----- DATA LISTING
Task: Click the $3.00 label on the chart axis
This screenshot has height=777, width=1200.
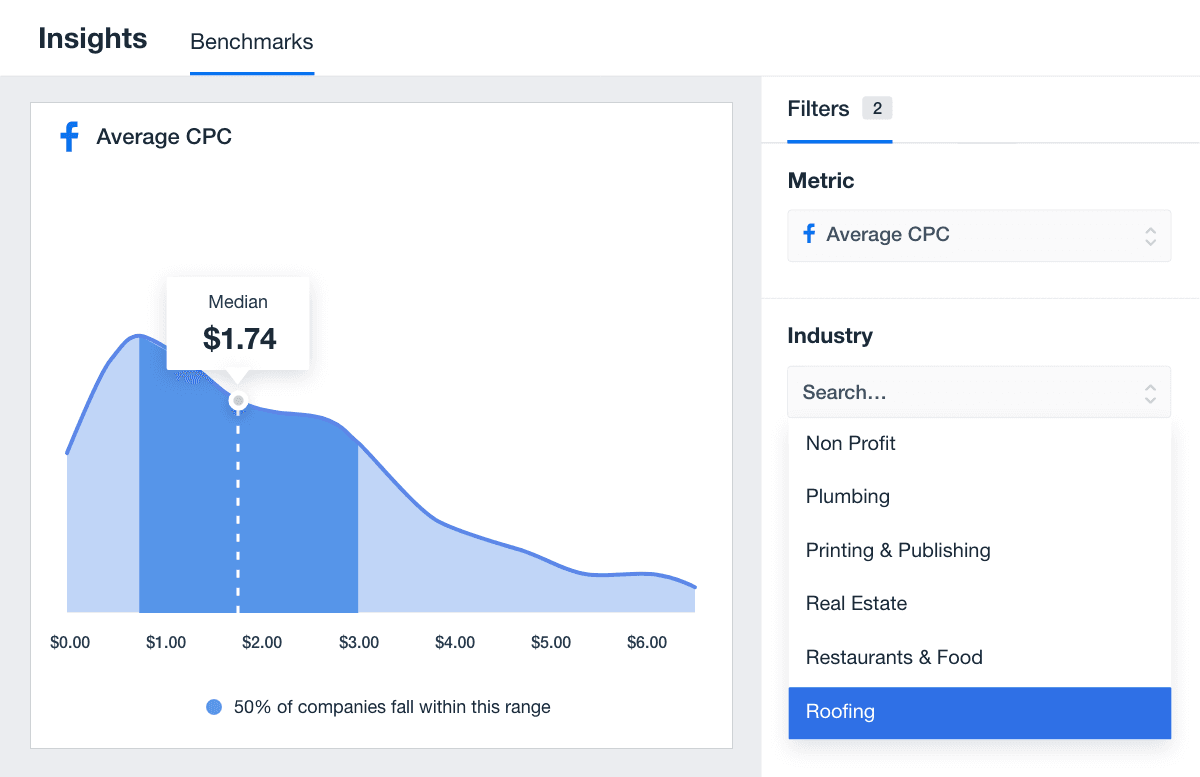Action: pos(358,643)
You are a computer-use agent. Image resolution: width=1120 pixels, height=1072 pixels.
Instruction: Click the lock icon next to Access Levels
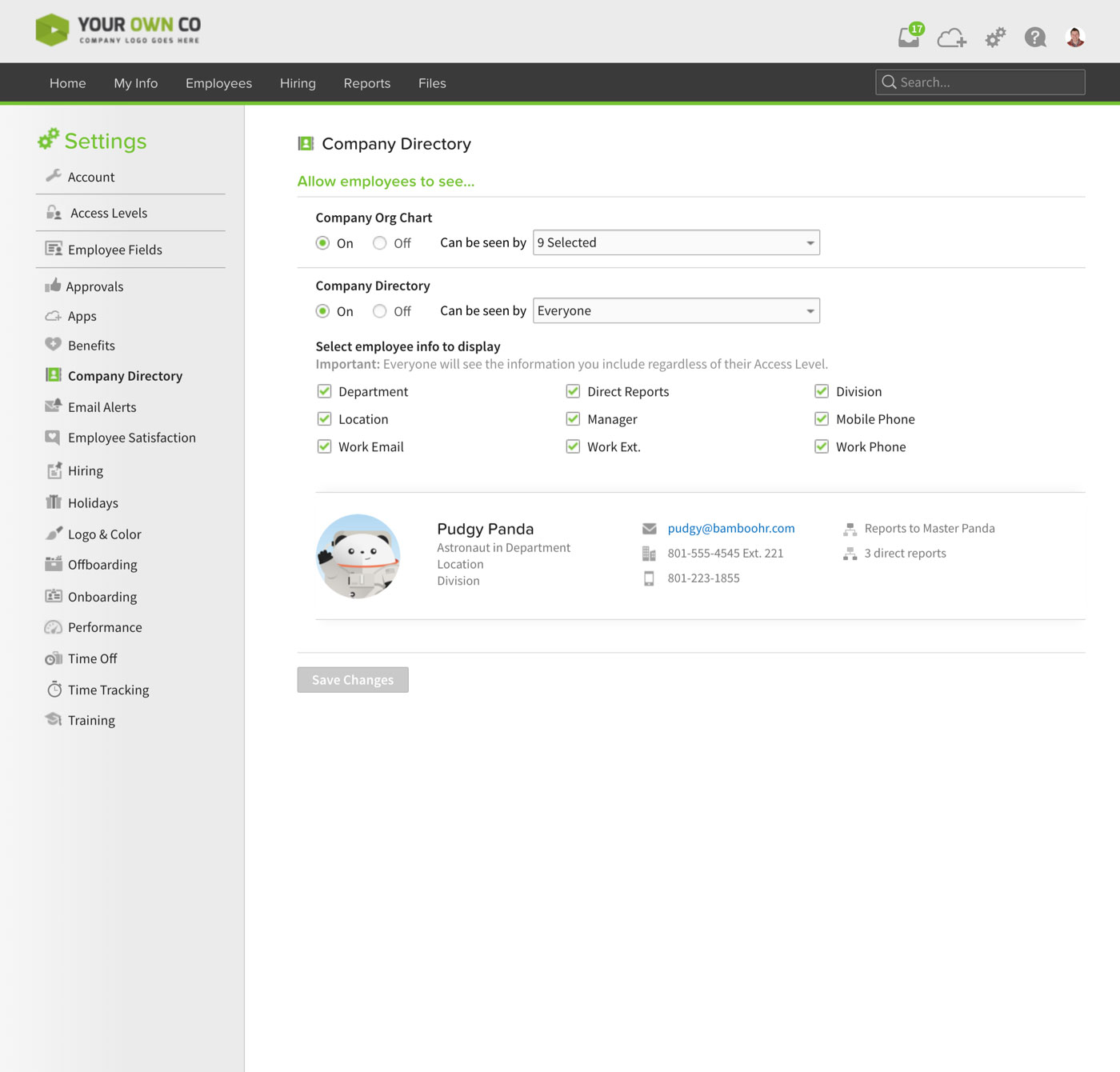(53, 212)
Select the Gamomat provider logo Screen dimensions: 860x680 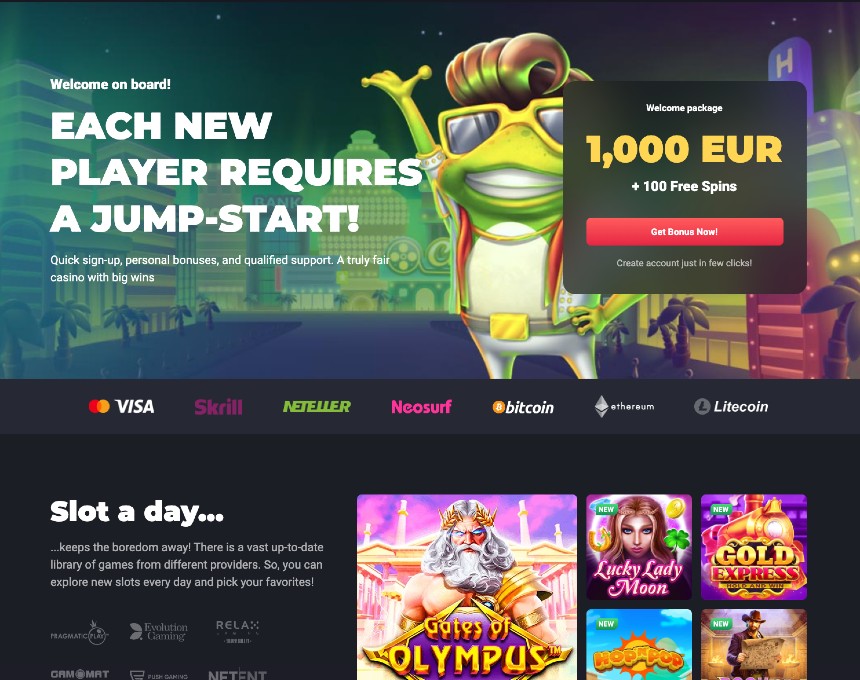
----------
### EXERCISE
The required output is every line from the one containing "This screenshot has height=777, width=1200." through the last line of the data above, restated exactly and without pictures.

### EXERCISE SOLUTION
This screenshot has height=777, width=1200.
Action: pos(358,643)
You are a computer-use agent. Image resolution: width=1120 pixels, height=1072 pixels.
Instruction: Click the lock icon next to Access Levels
(53, 212)
Select the Gamomat provider logo Screen dimensions: 860x680 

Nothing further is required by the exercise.